══ DATA TO EXAMINE ══

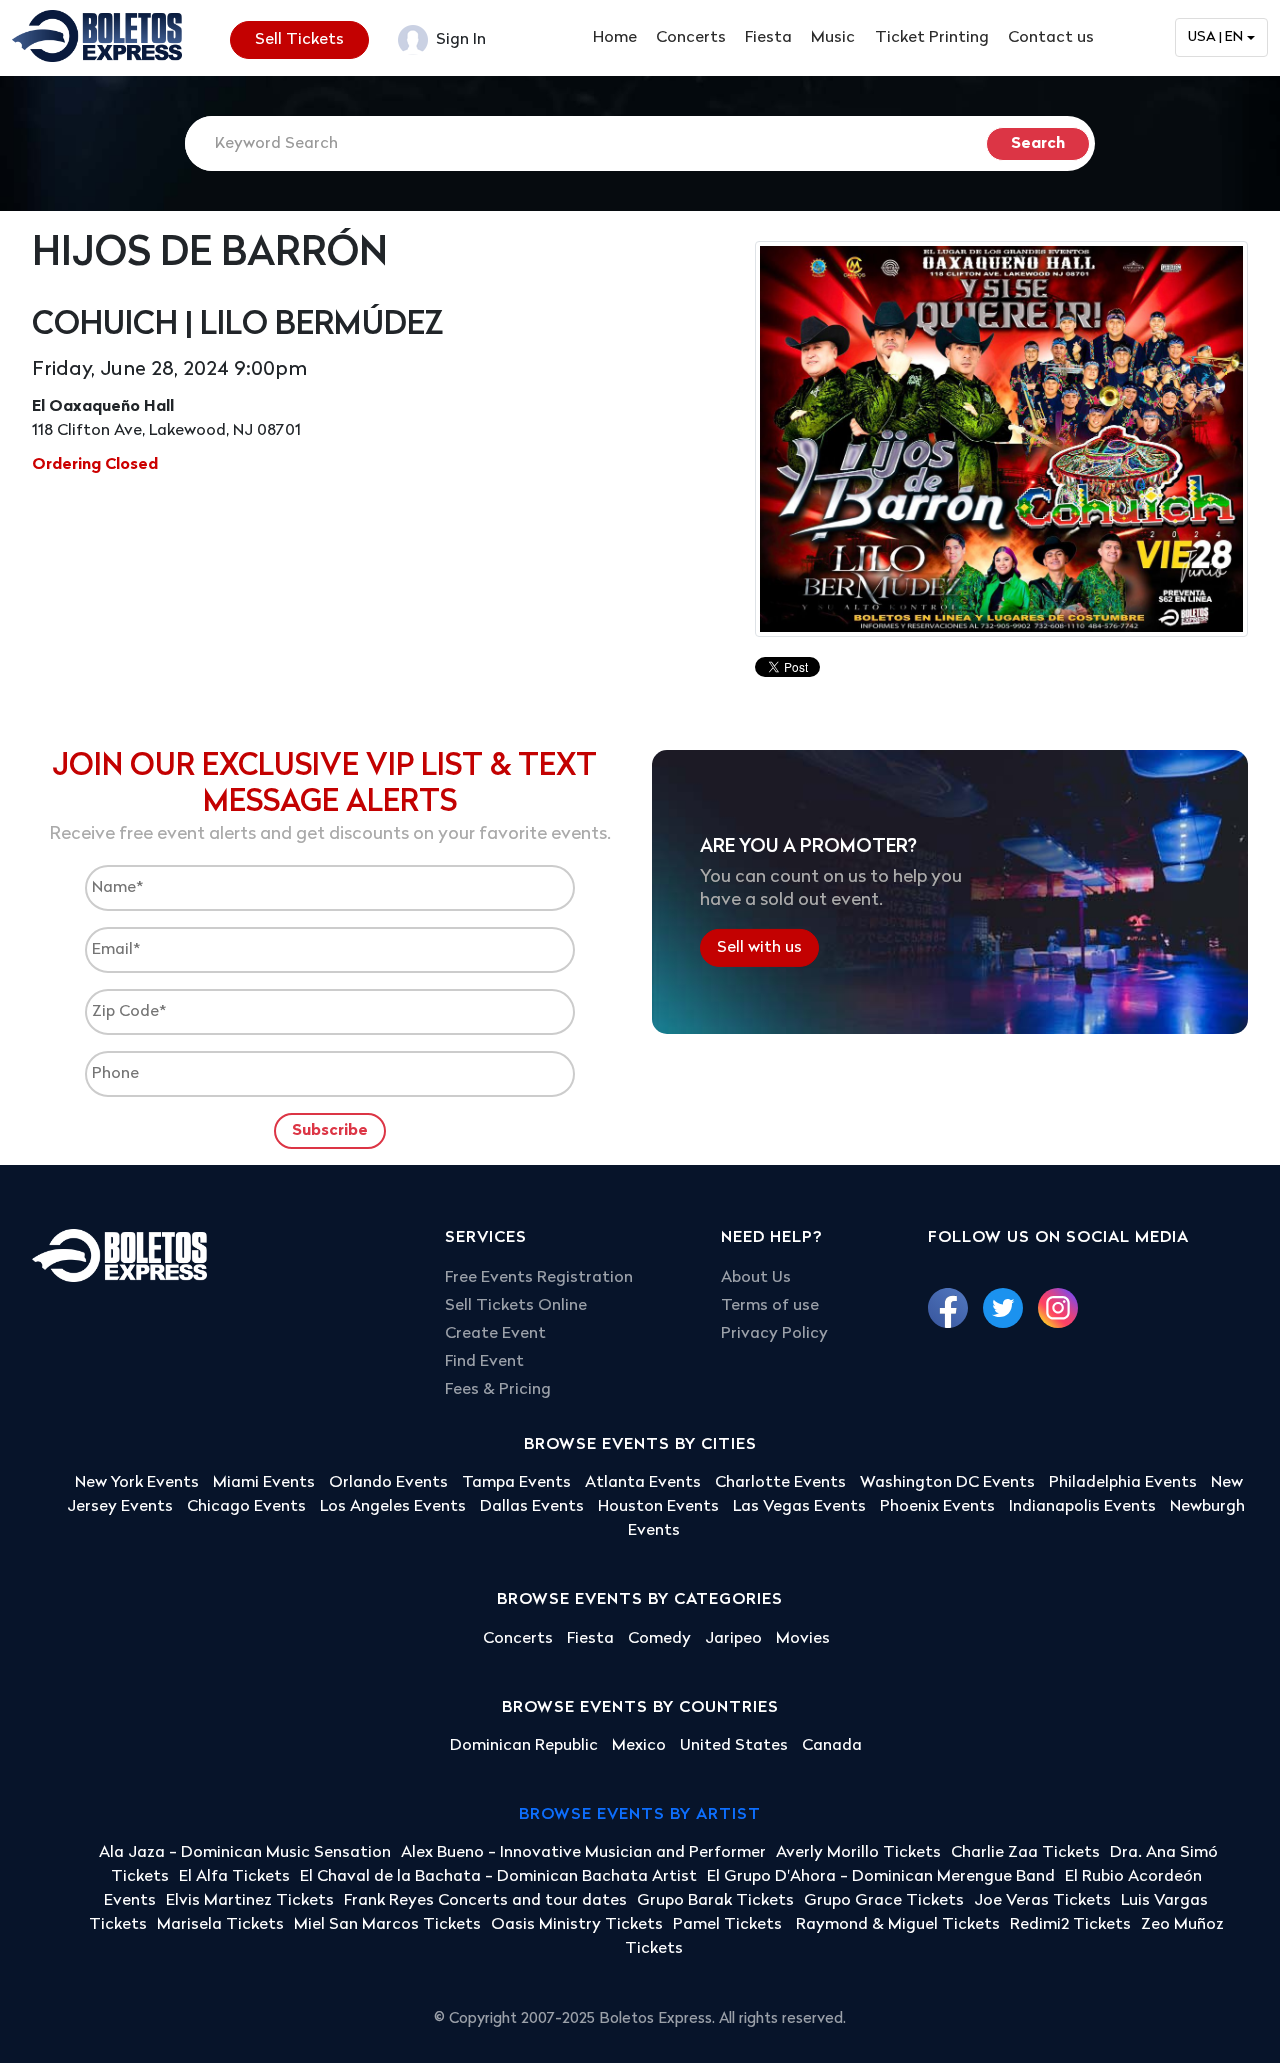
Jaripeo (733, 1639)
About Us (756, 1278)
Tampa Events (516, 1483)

═══
══ DATA TO EXAMINE ══

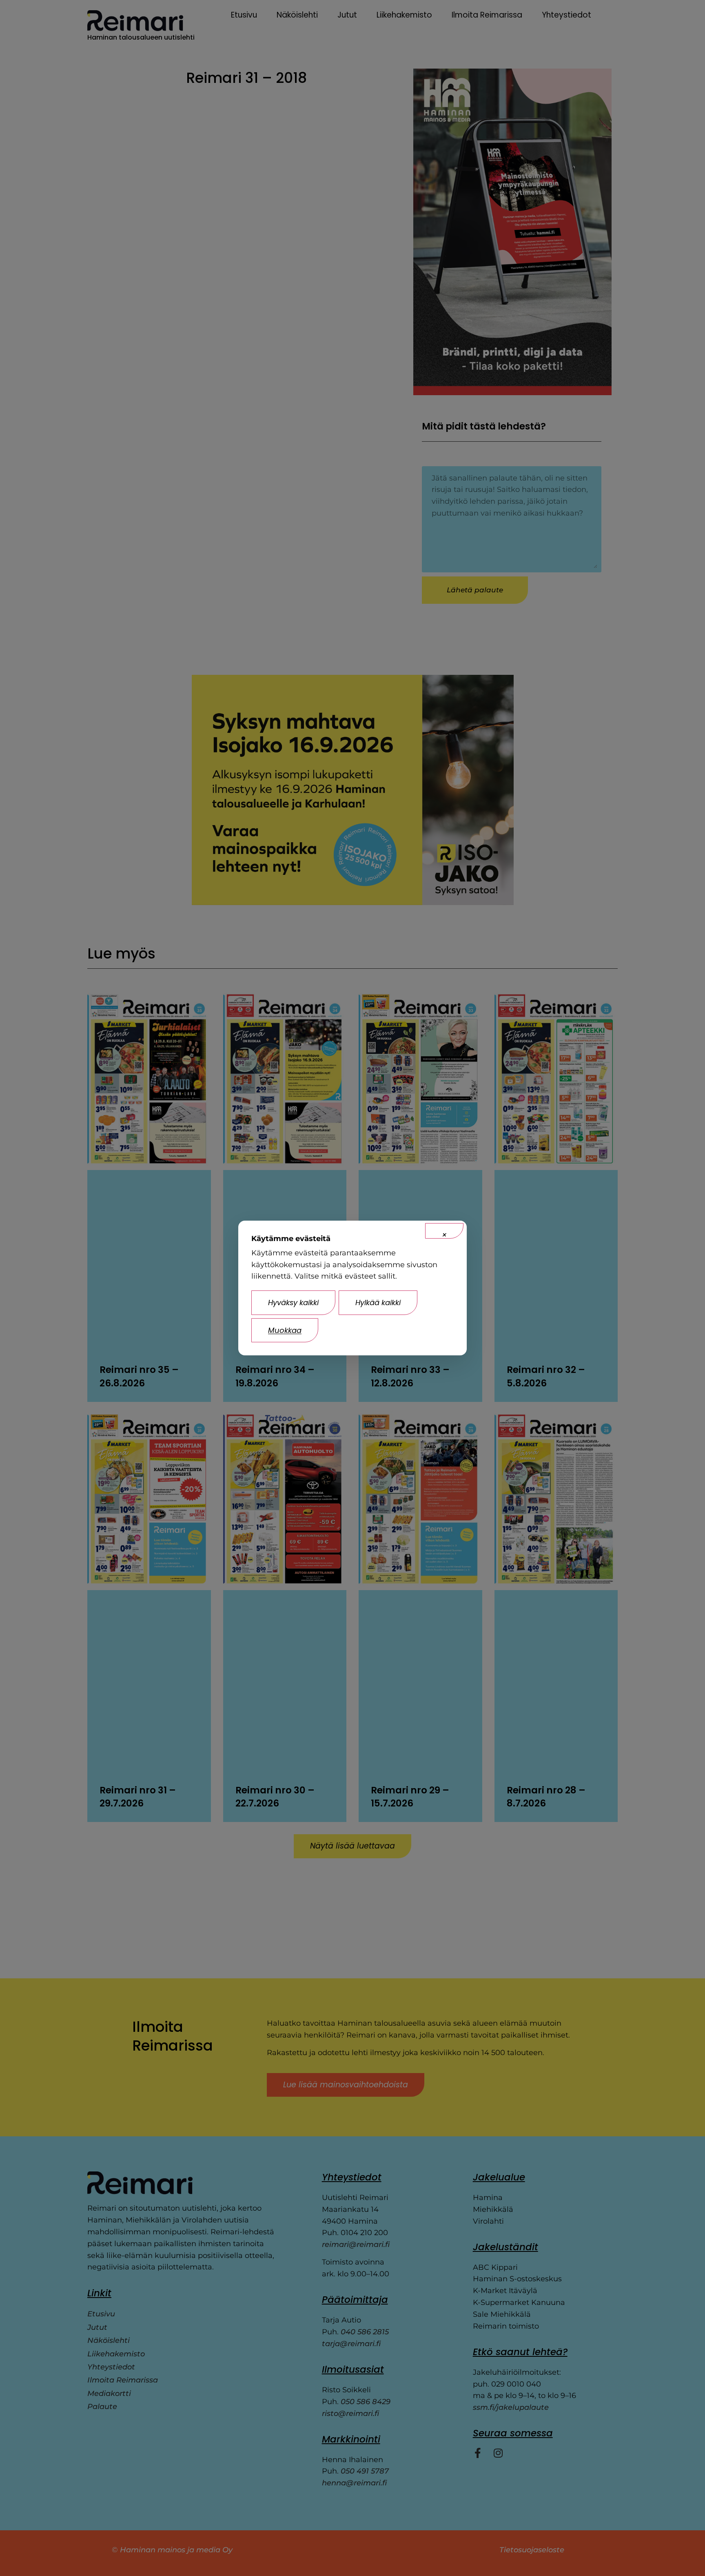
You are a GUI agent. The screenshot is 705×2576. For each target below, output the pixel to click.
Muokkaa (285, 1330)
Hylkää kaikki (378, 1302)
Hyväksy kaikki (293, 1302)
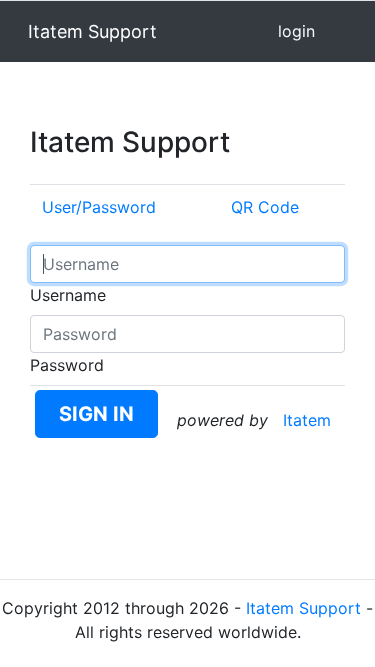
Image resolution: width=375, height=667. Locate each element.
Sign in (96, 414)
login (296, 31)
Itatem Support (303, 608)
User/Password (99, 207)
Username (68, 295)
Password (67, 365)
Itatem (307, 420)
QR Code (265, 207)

═══

PROBLEM TO SOLVE
Given the data above, which lines hold the string "each"? Return them.

TASK RESPONSE
You are a GUI agent. The screenshot is 705×2576. For each target below, output the pixel to click.
Image resolution: width=375, height=667. Locate each element.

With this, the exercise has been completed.